Tasks and exercises:
a: In the excerpt below about the common law legal system, in what year did the common law begin as an extortion racket?
b: Continue the excerpt about the common law legal system from its last sentence.

Coroner & Legal

The judge as Humpty Dumpty

Posted on

This is the 17th extract from Evan Whitton’s Our Corrupt Legal System, available free at netk.net.au/whittonhome.asp. Whitton is a legal historian, a trade almost as rare as the pig-footed bandicoot.

The story so far

Justice Russell Fox said justice means fairness; fairness and morality require a search for the truth, otherwise the wrong side may win; truth means reality, what actually happened.

The common law in England (and later its colonies) has never sought the truth. It began as an extortion racket in 1166, and went downhill from there. Extorting judges and their lawyer-bagmen formed a cartel to increase profits.

Trial lawyers have been called serial liars because they are adept at sophistry, a technique of lying by false arguments, trick questions etc. Judges have never been trained as judges; they are serial liars one day and judges the next.

Lawyer-politicians have been able to block change to a truth-seeking system since they formed an oligarchy in Parliament about 1350. (Vote 1: Anyone but a lawyer.)

The adversary system is a taxpayer-funded system in which trial lawyers control evidence and question witnesses. That enables them to confuse witnesses with sophistry, spin the process out, and extract more money from clients.

Lawyers and judges say the adversary system is the Rolls Royce of legal systems; Yale law professor Fred Rodell said it is a racket. Both are right: it is the Rolls Royce of rackets. The civil version dates from 1460; the criminal version from the 18th century. Since then, judges have invented a number of truth-defeating devices which make it relatively easy for rich criminals to escape justice.

Legal academics joined the cartel after a serial liar, Billy Blackstone, began the first law school at Oxford in 1758.

Zealous prosecutors; Humpty Dumpty judges; a country’s values

Prosecutors must know the system is unfairly rigged against victims, detectives, jurors, the community, and themselves, but they do not agitate for a fair system, and some try to balance defence lawyers’ dirty tricks with their own.

The win-at-all-costs culture thus gets the worst of both worlds. Criminals get off and the innocent – particularly the poor and those whose colour is different from those in the majority – go to prison.

Claire Cooper, of The Sacramento Bee, noted in February 2004 that in two trials in Solano County, California, prosecutors identified Jonathan Shaw and Mango Watts as the single robber who held a gun to a restaurant manager’s head.

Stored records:
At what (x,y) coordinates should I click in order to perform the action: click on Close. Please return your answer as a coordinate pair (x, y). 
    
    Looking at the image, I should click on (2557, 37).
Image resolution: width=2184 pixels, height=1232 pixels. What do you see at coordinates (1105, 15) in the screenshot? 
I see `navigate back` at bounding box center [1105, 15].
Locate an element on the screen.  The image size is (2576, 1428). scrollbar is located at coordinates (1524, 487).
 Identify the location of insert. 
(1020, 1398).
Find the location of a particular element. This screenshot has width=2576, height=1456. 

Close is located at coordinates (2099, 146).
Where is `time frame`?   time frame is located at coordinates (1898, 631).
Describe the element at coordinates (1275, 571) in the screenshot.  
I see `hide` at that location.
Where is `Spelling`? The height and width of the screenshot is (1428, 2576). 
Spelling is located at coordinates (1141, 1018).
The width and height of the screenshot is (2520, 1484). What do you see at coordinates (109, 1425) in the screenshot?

Answers to each task:
a: 1166

b:
Cooper said three appellate judges said the prosecutions were ‘something between stunningly dishonorable and outright deplorable’, but that they could not reopen the case because the Supreme Court had ‘never directly addressed the issue of whether due process permits two persons to be convicted for a crime that only one committed’.

Irving Younger (1932-88) was a defence lawyer, judge, academic, inventor of the sodomised parrot defence (see below, Diminished responsibility), and hypocrite. He complained (The Perjury Routine, The Nation, 3 May 1967) that judges do not assume that ‘arresting officers are committing perjury’.

Younger said: ‘Why not? Every lawyer who practices in the criminal courts knows that police perjury is commonplace. The reason is not hard to find. Policemen see themselves as fighting a two-front war against criminals in the street and against “liberal” rules of law in court.

If it is wrong for police to lie to put criminals in prison, it is wrong for lawyers to lie to keep them out.

The judge as Humpty Dumpty

When lawyers got control of the process, judges had to be passive, but they do the decent thing: they try to stay awake. Lord Coleridge’s wife sat on the bench and nudged him. A Sydney judge, Roddy Meagher, had his tipstaff at the ready to kick him. Lord Thankerton’s solution enraged barristers; he took to knitting on the Bench.

Given the system’s distance from reality, it is appropriate that judges’ mindset is accurately described in Through the Looking Glass, and What Alice Found There (Macmillan, 1871):

‘When I use a word,’ Humpty Dumpty said, in rather a scornful tone, ‘it means just what I choose it to mean — neither more nor less.’

‘The question is,’ said Alice, ‘whether you can make words mean so many different things.’

‘The question is,’ said Humpty Dumpty, ‘which is to be master – that’s all.’

US Chief Justice (1969-86) Warren Burger (1907-95) confirmed the Humpty mindset. Bob Woodward and Scott Armstrong reported in The Brethren (Coronet, 1979) that Burger told his brother judge, John Marshall Harlin II: “We are the Supreme Court and we can do what we want.”

In Bush v Gore (Monday, December 13, 2000), five Humpties effectively said democracy means you don’t count all the votes. They stopped the counting of Florida votes which, research showed a year later, would have made Albert Gore President rather than George W. Bush. There is a view that some consequences were not good.

The Humpties were: William Hubbs Rehnquist (1924-2006, judge 1972-2006), Sandra Day O’Connor (b. 1930, judge 1981-2006), Antonin Scalia (b. 1936, judge 1986-), Anthony Kennedy (b. 1936, judge 1988-), and Clarence Thomas (b. 1948, judge 1991-).

A dissenter, Justice John Paul Stevens (b. 1920, judge 1975-) observed: ‘Although we may never know the winner, the loser is perfectly clear. It is the nation’s confidence in the judge as an impartial guardian of the rule of law.’

Don Vito Corleone said lawyers can steal more than 1000 gangsters, but he did not say how they are helped by judges, e.g. Justice Brett on discovery (1882), Lord Atkin on negligence (1932) and tax evasion (1936), Chief Justice Owen Dixon on tax evasion (1957), and Chief Justice Garfield Barwick on tax evasion (1964-81). Their actions, detailed later, tend to support the Barton Hypothesis [that judges tend to favour lawyers’ financial interests].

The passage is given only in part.